脈絡がなかったけれど、大切な人だと言われ、好きだと言われたら、やはり素直に私も好きですよと答えるしかなかった。
そうしたら、
とても楽しそうに、
とても嬉しそうに、
とても幸せそうに、
カイエは袖にぎゅうっと掴まっていた
普段は迷惑を掛けたと思ったら自分でちゃんと離れてくれる、エノーテラよりは大人なはずのカイエが、今日だけはずっと袖にくっついていたので、少し驚いた。
静かな世界。宙に腰掛けながら、二人で並んでいる。
また、好きですよと言われたので、知ってますと答えたら、少し、カイエの笑いは弱くなった。

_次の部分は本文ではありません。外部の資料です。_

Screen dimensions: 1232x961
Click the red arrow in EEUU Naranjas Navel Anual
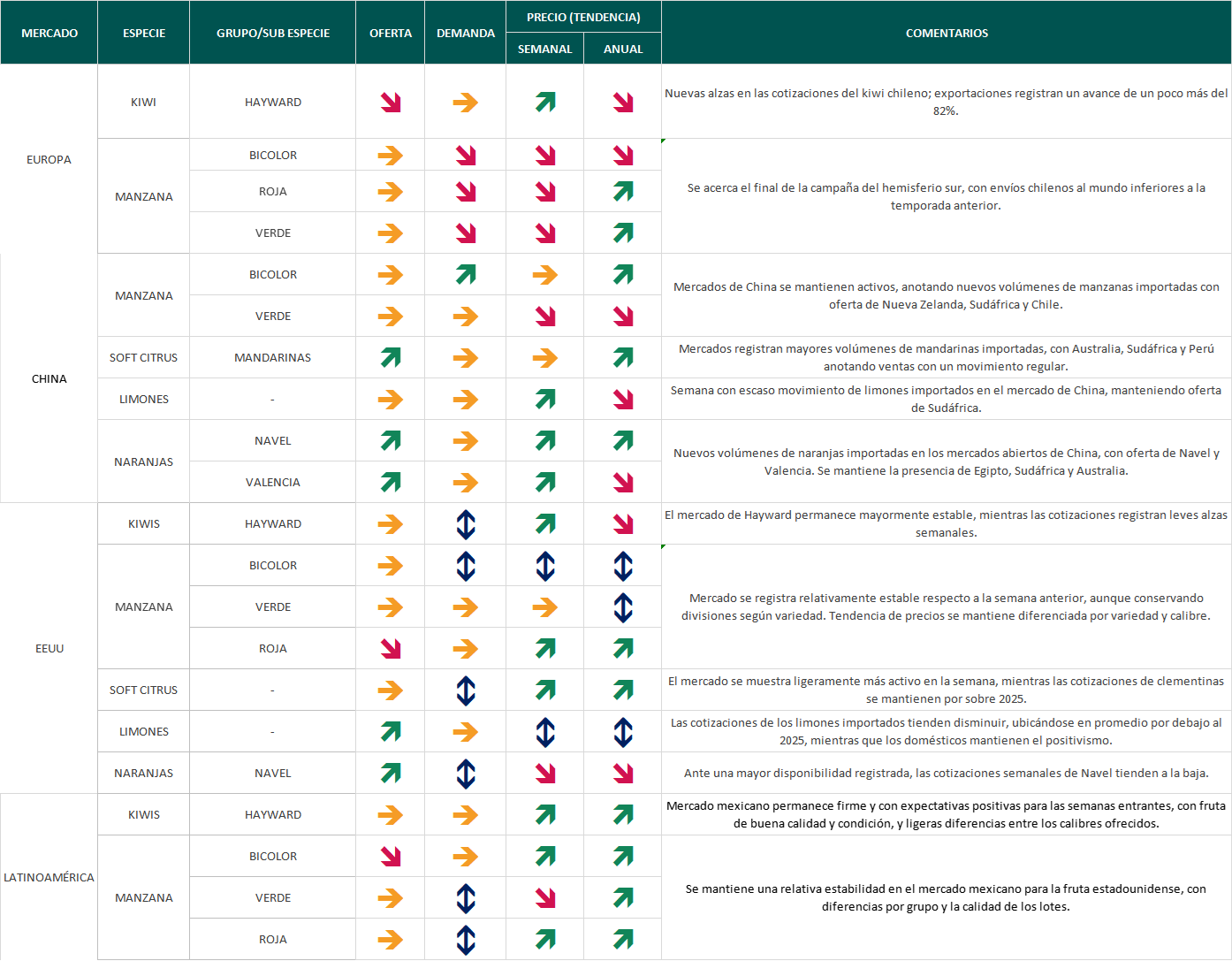(x=623, y=774)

好きですかと聞かれたので、好きですよと言ったら、不意に彼女の顔が緊張した。
もどかしそうな顔。キス、だけじゃない。キス以上のこともしたい。そう言った。
「いつか、いつかでいいです、バルク様の子供がほしいです」
「―――――――――」
「そういう好きです」
袖を離さなかった意味。これまでずっとキスをしたがり、ねだっていた理由。心配をして、どこまでもついてこようとした動機。それと、好きという言葉と、その数と、ファウとビアナの間で子供をもうけるためにする行為の間に、これまで学んできた諸々の事柄を関連付けする。
そうして、一緒にいたい、ということの、その先にあるものに気がついて。
初めて…
初めて、バルクは照れた。
そうですね、そのうちにでも。
答えながらバルクは、自分の中に浮かんだ感情に、好きだとずっと一緒にいたがる理由が、ほんの少しだけ、わかった気がした。